In the essay on economicism and human happiness, write out again everything from "Economicism and The" down to "of these recurring!", swapping "Economicism" for "Materialism".

> _Text_:
^^^^^^^^^^^^^^^^
Economicism and The Reality of Human Happiness at The 21st Century

By

Ibraheem A. Waziri

Iya Abubakar Computer Center

ABU, Zaria

 
Oh me Oh life of the questions of these recurring!

Of the endless trend of the hopeless;

Of cities filled with the foolish;

What is amid thee oh me oh life?!

Whit Whitman, American Poet


It is true that the ultimate goal of human life in this world is to attain a state of absolute peace and happiness. Even in Western philosophies, evil is understood to mean nothing more than that thing that brings agony or displeasure, constituting the disruption of the flow of peace and happiness of mankind, and as such the struggle in life, they say, should mean a struggle to conquer evil. Much debate is on since time immemorial as to which way is the best way for mankind to follow, in his quest to achieving this. There were different philosophers prescribing different methods at different intervals of human history; those as prescribed by religious institutions and the ones by their antagonists. The enlightenment that happened in the 18th century Europe proved the consolidation of one of the above systems: that of the antagonists of the religious institutions.
^^^^^^^^^^^^^^^^
> _Extracted information_:
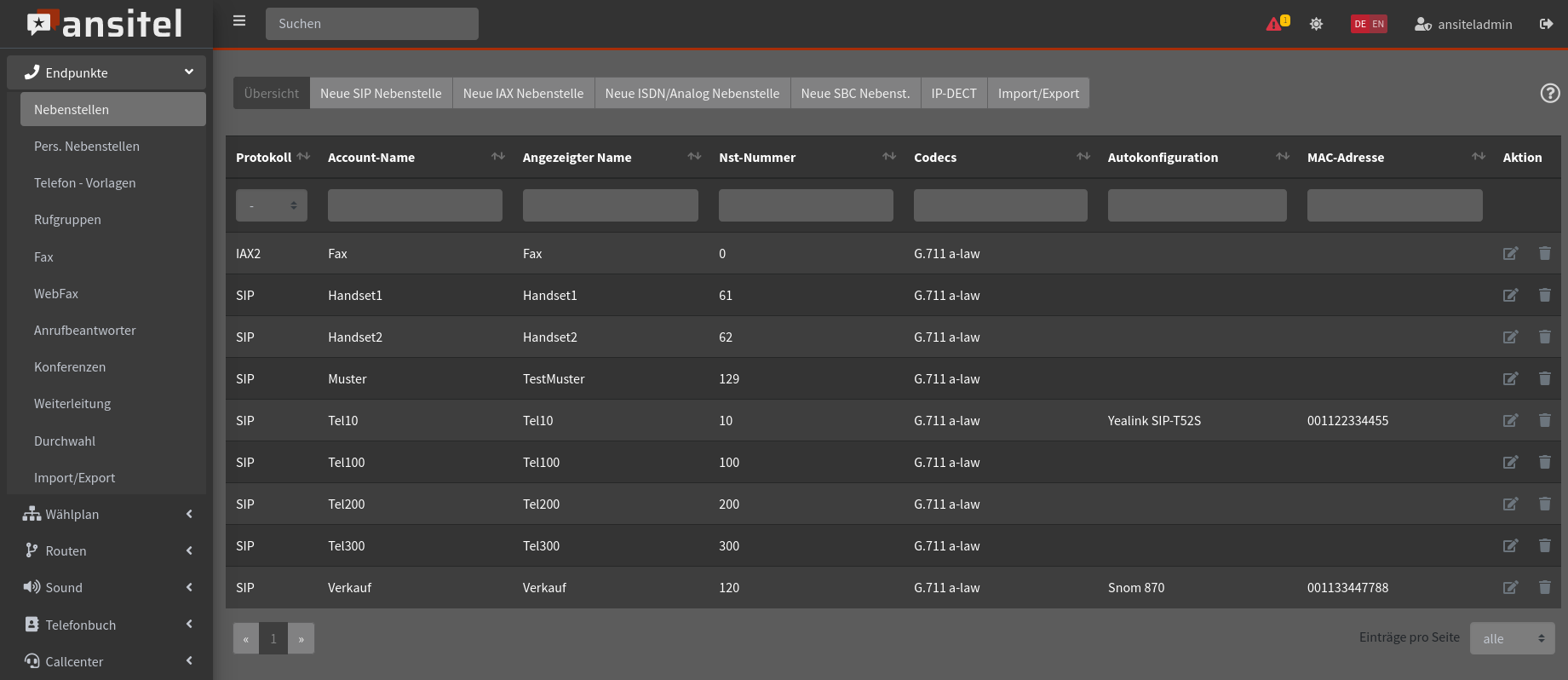
Task: Switch to the IP-DECT tab
Action: [953, 94]
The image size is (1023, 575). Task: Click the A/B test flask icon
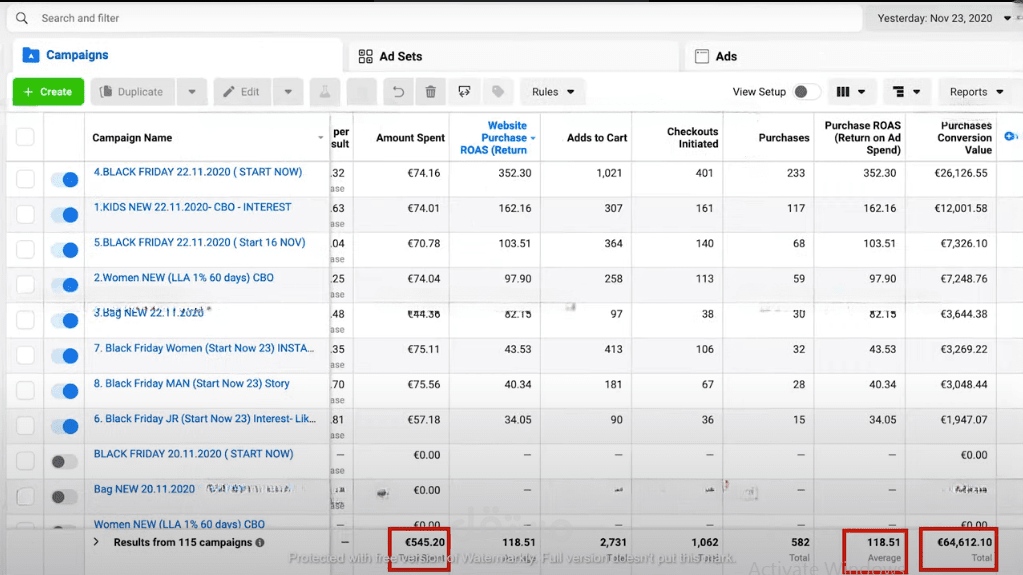pos(324,92)
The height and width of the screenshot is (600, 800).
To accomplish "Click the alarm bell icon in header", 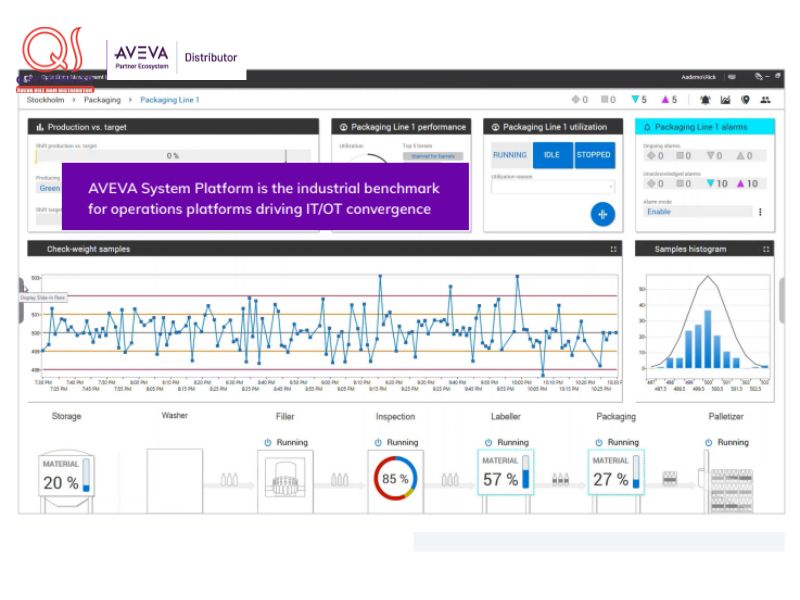I will tap(706, 100).
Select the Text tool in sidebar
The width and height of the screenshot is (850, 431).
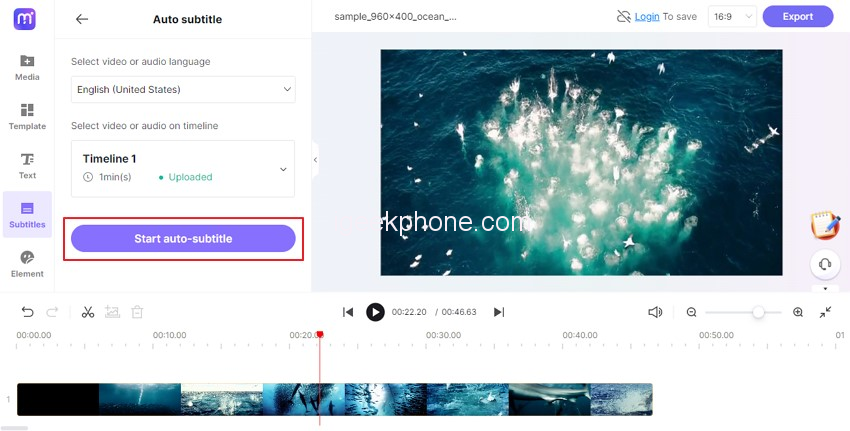point(27,165)
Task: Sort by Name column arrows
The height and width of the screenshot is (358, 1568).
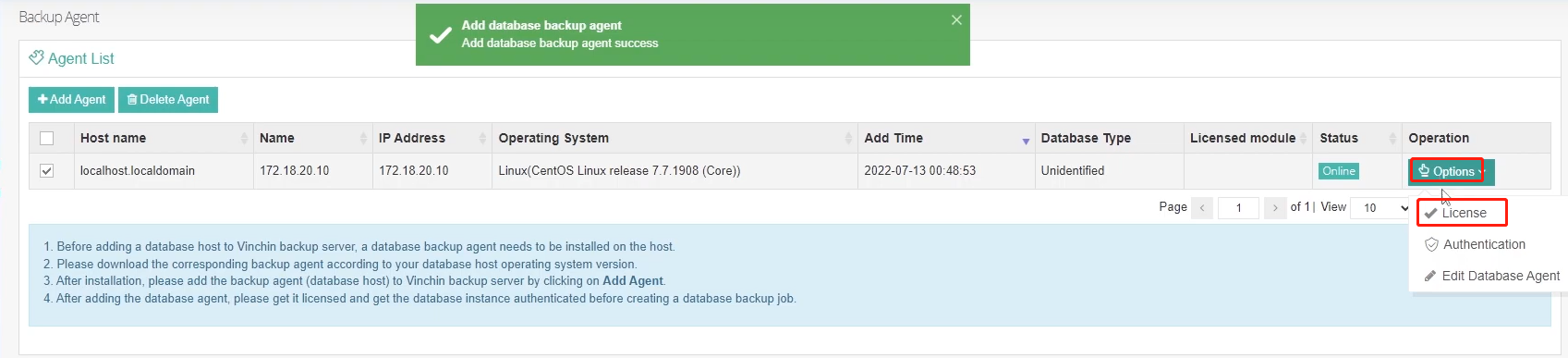Action: 363,138
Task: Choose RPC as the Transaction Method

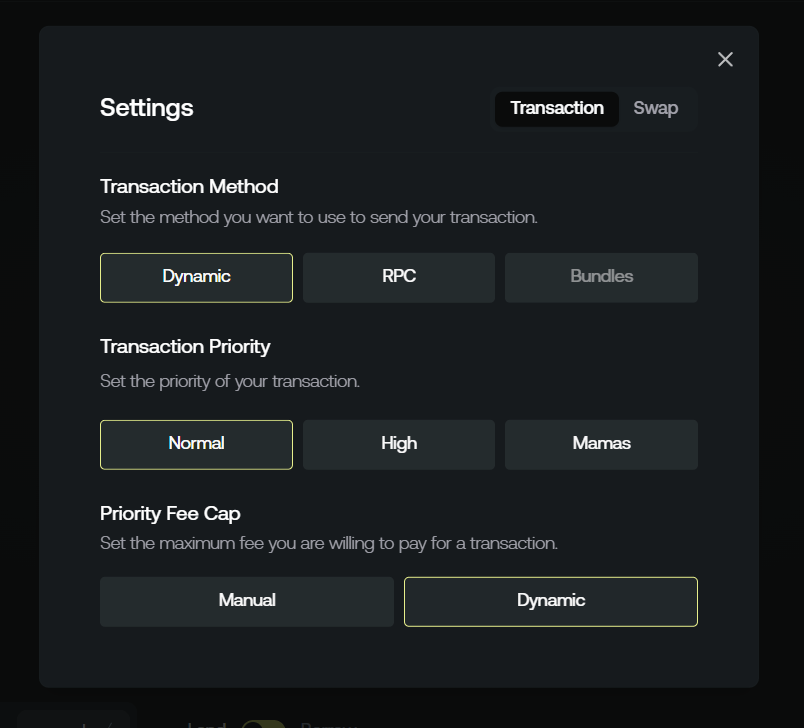Action: (399, 277)
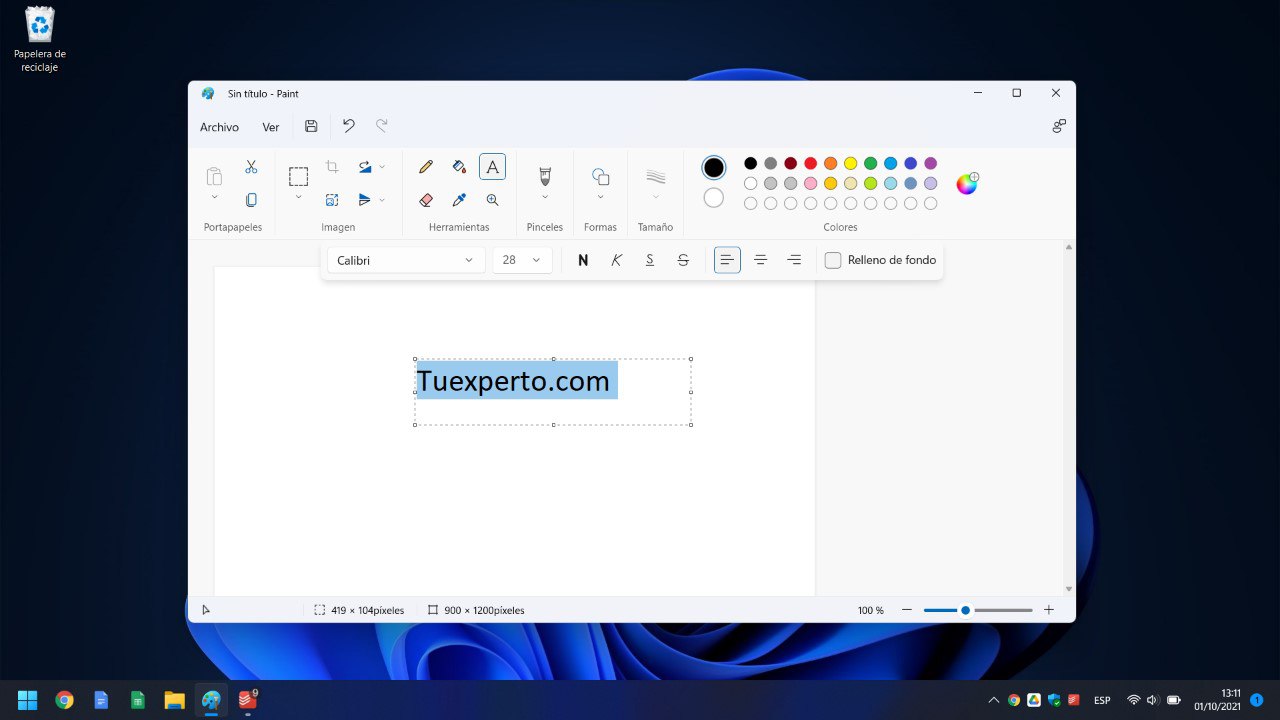Viewport: 1280px width, 720px height.
Task: Toggle underline formatting
Action: click(650, 260)
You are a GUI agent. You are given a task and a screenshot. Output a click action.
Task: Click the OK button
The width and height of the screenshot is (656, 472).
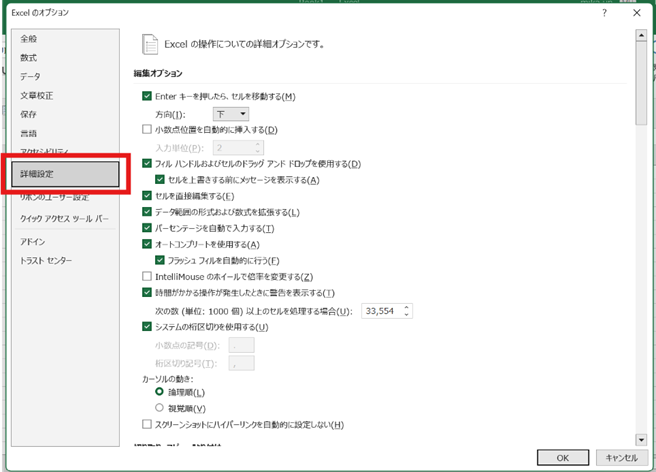[562, 456]
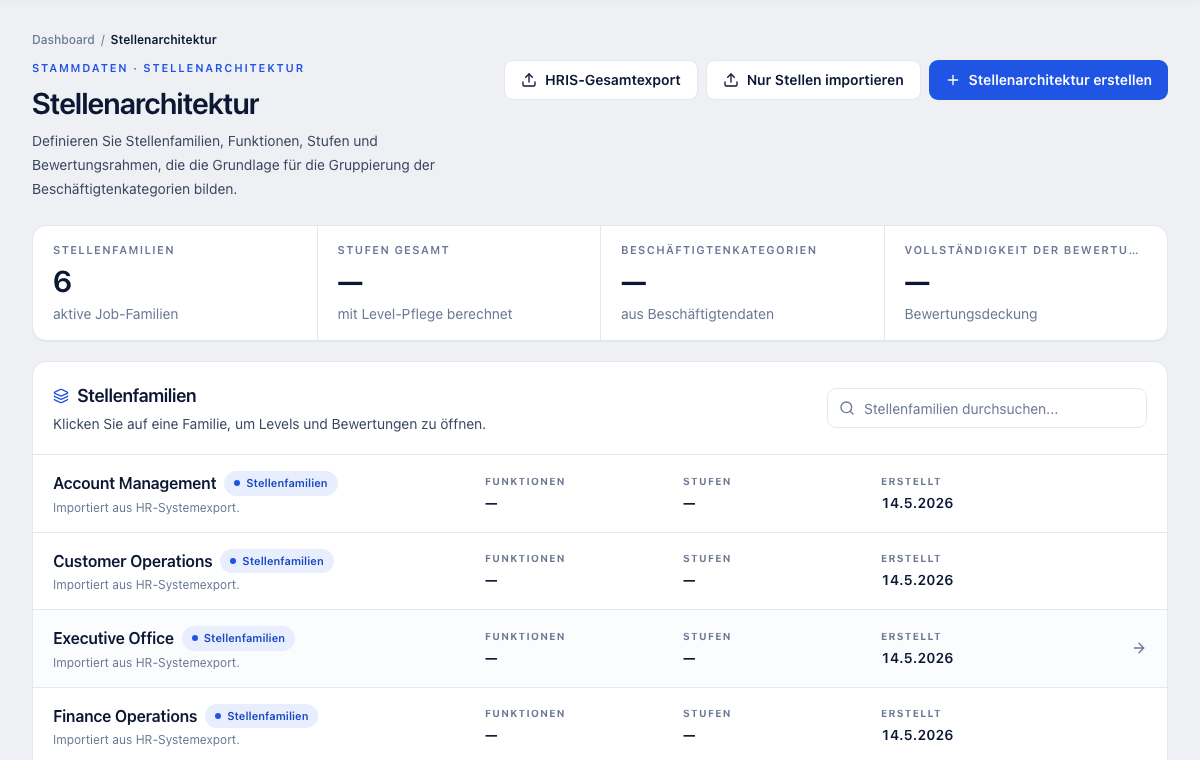Expand the Customer Operations family row

coord(600,571)
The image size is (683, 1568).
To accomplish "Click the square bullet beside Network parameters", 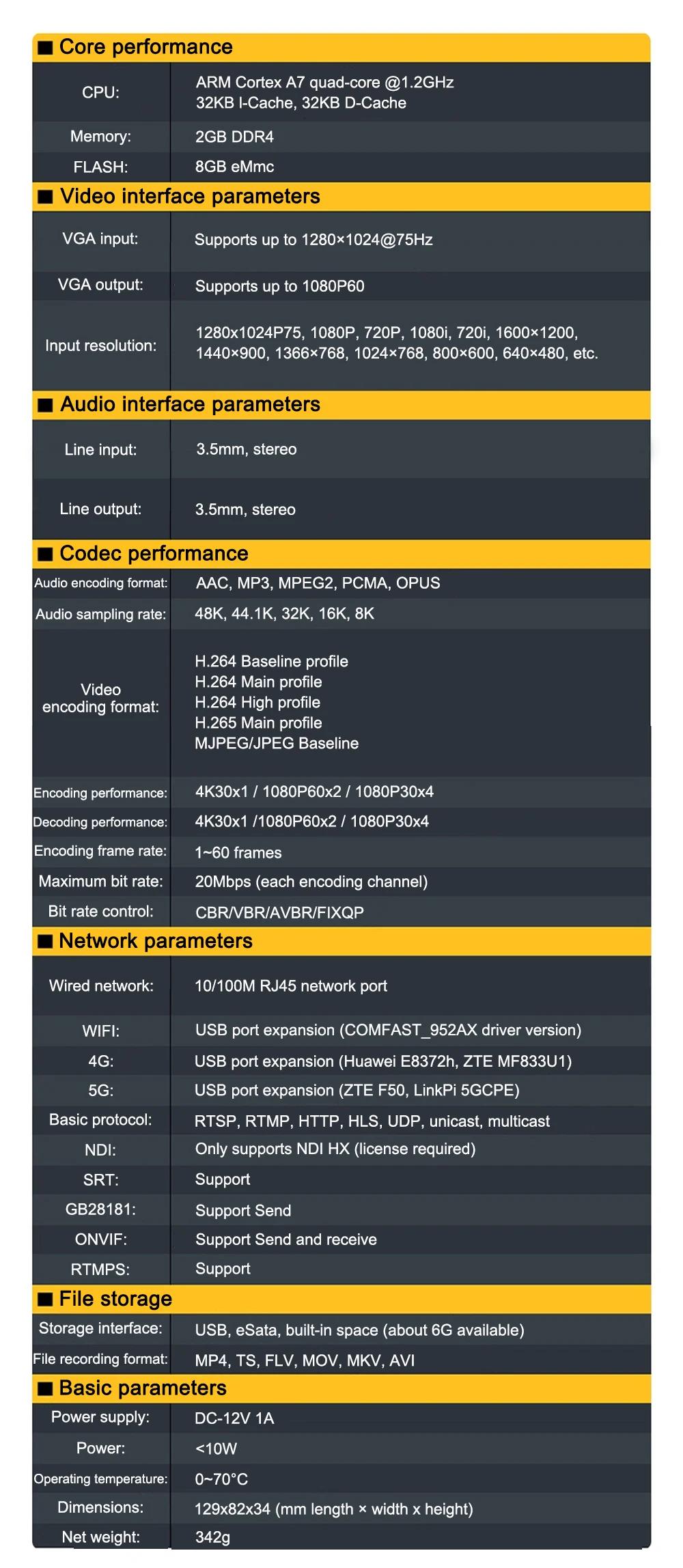I will pos(45,942).
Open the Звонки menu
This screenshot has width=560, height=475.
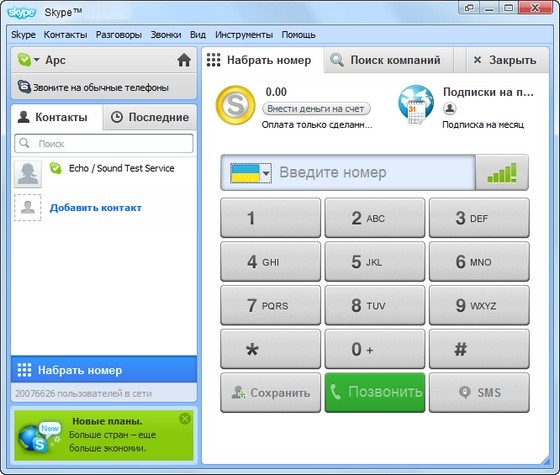(x=166, y=35)
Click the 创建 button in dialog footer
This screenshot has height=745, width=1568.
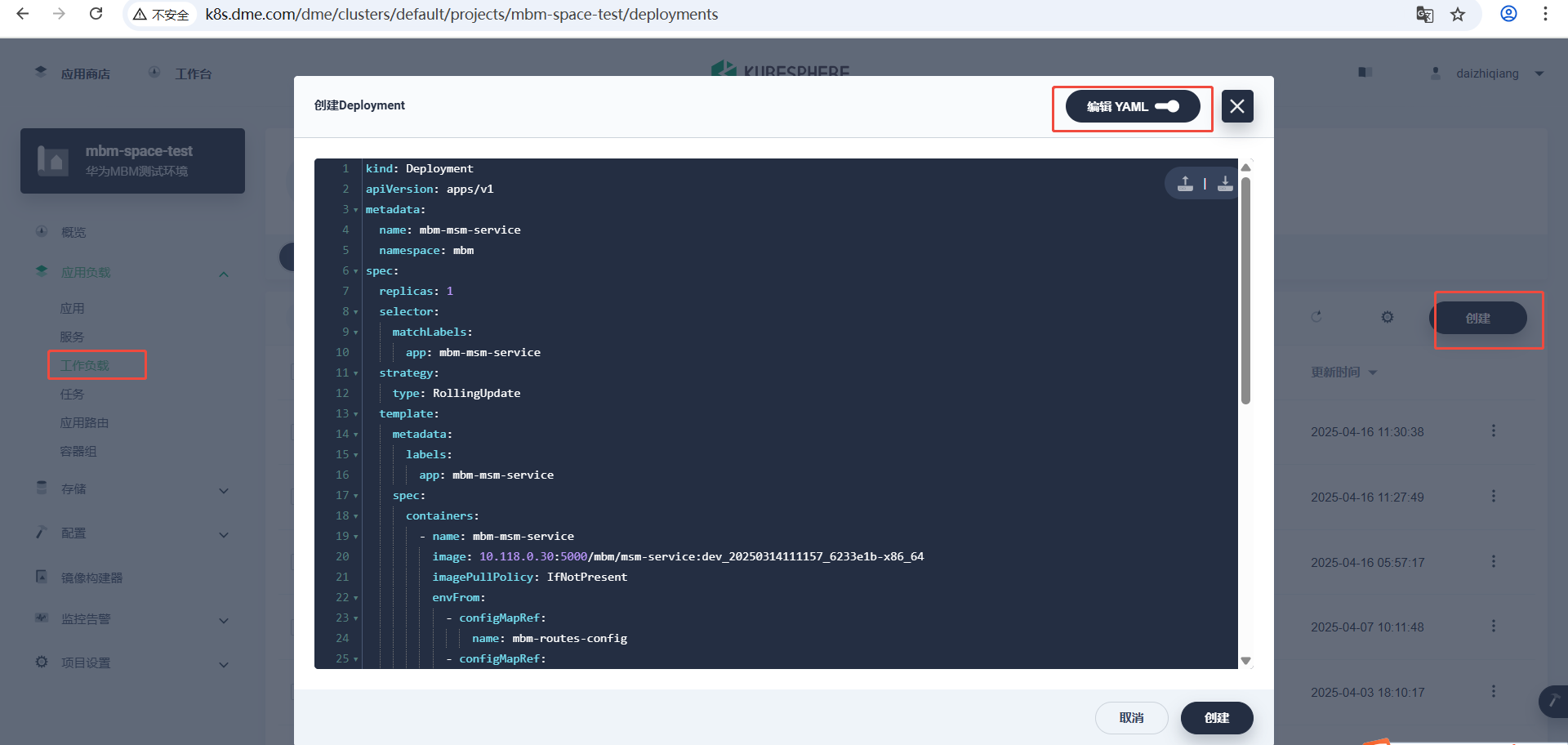tap(1216, 718)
^^^^^^^^^^^^^^^^
> _Answer to the exercise_:
Materialism and The Reality of Human Happiness at The 21st Century

By

Ibraheem A. Waziri

Iya Abubakar Computer Center

ABU, Zaria

 
Oh me Oh life of the questions of these recurring!